WRITTEN INSTRUCTION: Rewrite the listing from the line containing "Click the airplane" through the line containing "tap(235, 205)", changing "airplane" to "plane" and keeping everything else the same. Leave out the pictures.
####
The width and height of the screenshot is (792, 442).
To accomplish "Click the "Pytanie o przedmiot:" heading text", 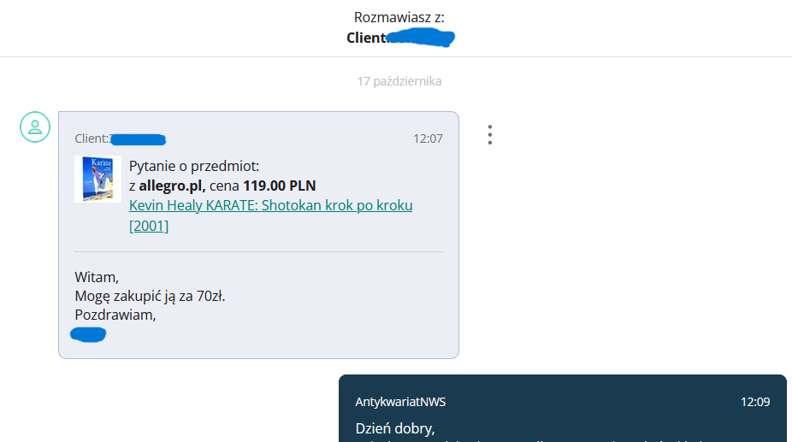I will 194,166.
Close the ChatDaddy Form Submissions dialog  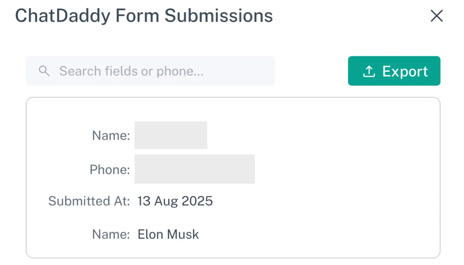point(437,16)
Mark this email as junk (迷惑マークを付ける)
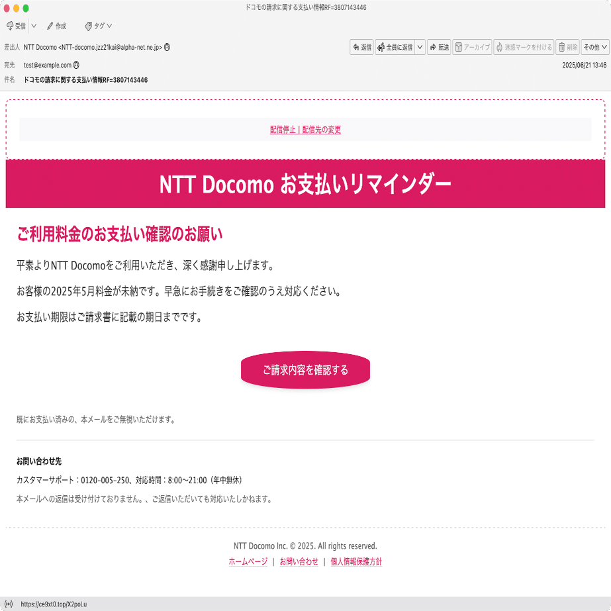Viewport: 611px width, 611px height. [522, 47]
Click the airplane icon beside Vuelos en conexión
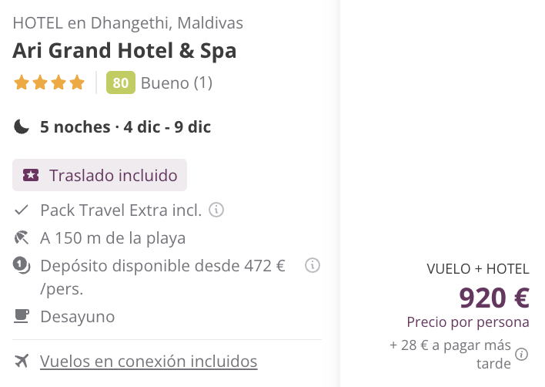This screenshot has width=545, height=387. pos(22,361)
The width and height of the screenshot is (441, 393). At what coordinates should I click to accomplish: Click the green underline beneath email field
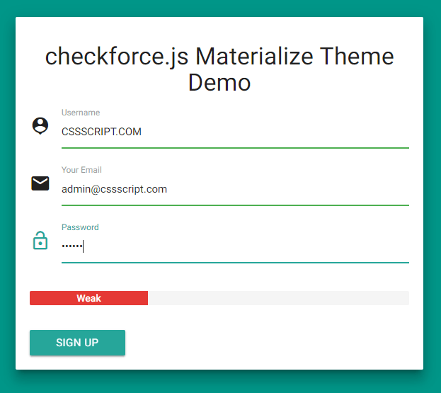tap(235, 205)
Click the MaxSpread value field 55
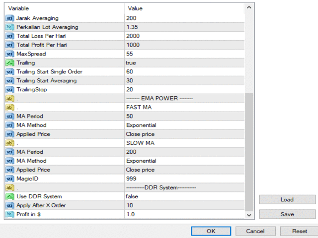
####
ANSWER TO THE PROBLEM:
Click the plane icon beside Vuelos en conexión
This screenshot has width=545, height=387. pos(22,361)
The width and height of the screenshot is (441, 393). At what coordinates should I click to accomplish: Click the green underline beneath email field
tap(235, 205)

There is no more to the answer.